Pour limiter la hausse de l’inflation, la Banque du Canada devra tôt ou tard hausser son taux directeur, qui a une incidence sur les autres taux d’intérêt. Les frais financiers du gouvernement comme des particuliers deviendront plus lourds à soutenir, à moins qu’une nouvelle politique fiscale vienne resserrer la marge de manœuvre des Canadiens.

Le gouverneur de la Banque du Canada défend les achats d’obligations

Le gouverneur de la Banque du Canada a présenté jeudi une défense détaillée de l'opération d'achats d'obligation de la banque centrale, affirmant qu'elle visait à réduire les coûts d'emprunt dans tout le pays.

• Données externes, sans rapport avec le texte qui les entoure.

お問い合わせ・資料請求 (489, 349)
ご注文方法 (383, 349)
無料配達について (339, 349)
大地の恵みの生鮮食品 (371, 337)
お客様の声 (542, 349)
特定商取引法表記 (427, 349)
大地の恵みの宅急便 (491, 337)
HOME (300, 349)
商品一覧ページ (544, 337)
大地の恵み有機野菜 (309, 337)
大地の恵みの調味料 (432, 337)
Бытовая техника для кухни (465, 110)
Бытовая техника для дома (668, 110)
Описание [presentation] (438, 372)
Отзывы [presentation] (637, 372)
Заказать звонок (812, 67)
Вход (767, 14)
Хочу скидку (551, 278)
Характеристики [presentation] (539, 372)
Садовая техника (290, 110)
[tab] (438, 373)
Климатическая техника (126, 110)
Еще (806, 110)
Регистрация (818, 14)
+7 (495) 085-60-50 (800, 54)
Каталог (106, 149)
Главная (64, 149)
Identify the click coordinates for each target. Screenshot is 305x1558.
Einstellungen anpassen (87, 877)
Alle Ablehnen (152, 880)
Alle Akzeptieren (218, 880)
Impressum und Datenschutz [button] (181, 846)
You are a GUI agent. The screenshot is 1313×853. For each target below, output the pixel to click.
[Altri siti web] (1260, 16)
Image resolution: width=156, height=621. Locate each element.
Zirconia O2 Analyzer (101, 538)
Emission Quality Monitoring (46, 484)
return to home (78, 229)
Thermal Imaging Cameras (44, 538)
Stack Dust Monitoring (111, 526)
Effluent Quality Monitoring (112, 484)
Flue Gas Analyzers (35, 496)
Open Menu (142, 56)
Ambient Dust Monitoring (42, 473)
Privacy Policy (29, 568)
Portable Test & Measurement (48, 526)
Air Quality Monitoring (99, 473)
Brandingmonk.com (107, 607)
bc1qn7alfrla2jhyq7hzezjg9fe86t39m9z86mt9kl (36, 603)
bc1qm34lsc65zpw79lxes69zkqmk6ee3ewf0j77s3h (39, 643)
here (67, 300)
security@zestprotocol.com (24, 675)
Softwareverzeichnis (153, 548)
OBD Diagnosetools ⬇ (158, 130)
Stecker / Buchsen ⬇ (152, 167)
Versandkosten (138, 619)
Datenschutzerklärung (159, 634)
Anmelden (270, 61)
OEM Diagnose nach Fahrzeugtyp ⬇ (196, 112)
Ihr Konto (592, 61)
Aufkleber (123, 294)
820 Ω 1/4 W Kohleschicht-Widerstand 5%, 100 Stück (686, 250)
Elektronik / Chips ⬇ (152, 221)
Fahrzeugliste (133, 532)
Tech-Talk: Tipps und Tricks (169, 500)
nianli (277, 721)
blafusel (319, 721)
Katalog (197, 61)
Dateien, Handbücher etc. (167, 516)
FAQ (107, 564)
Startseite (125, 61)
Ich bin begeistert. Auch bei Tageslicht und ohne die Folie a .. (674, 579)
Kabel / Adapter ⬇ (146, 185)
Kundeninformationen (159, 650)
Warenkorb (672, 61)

La banque centrale détient maintenant un peu moins du tiers de la dette fédérale, et elle estime qu'elle peut encore augmenter ces achats avant que cela ne nuise aux marchés du crédit.

Mais ces achats ont placé le gouverneur Tiff Macklem sur une sellette politique, les conservateurs du Parlement ayant reproché à la banque centrale de sembler trop à l'aise avec les libéraux au pouvoir.

Lors d'une comparution devant le comité permanent des finances de la Chambre des communes, M. Macklem a affirmé que la banque ne finançait pas le gouvernement fédéral, mais qu'elle réduisait le coût de l'emprunt pour les ménages et les entreprises.

Selon lui, la banque centrale cessera d'acheter des obligations de l'État une fois la reprise bien amorcée, ce qui devrait se produire avant que l'inflation ne renoue avec la cible de 2 % privilégiée par la banque.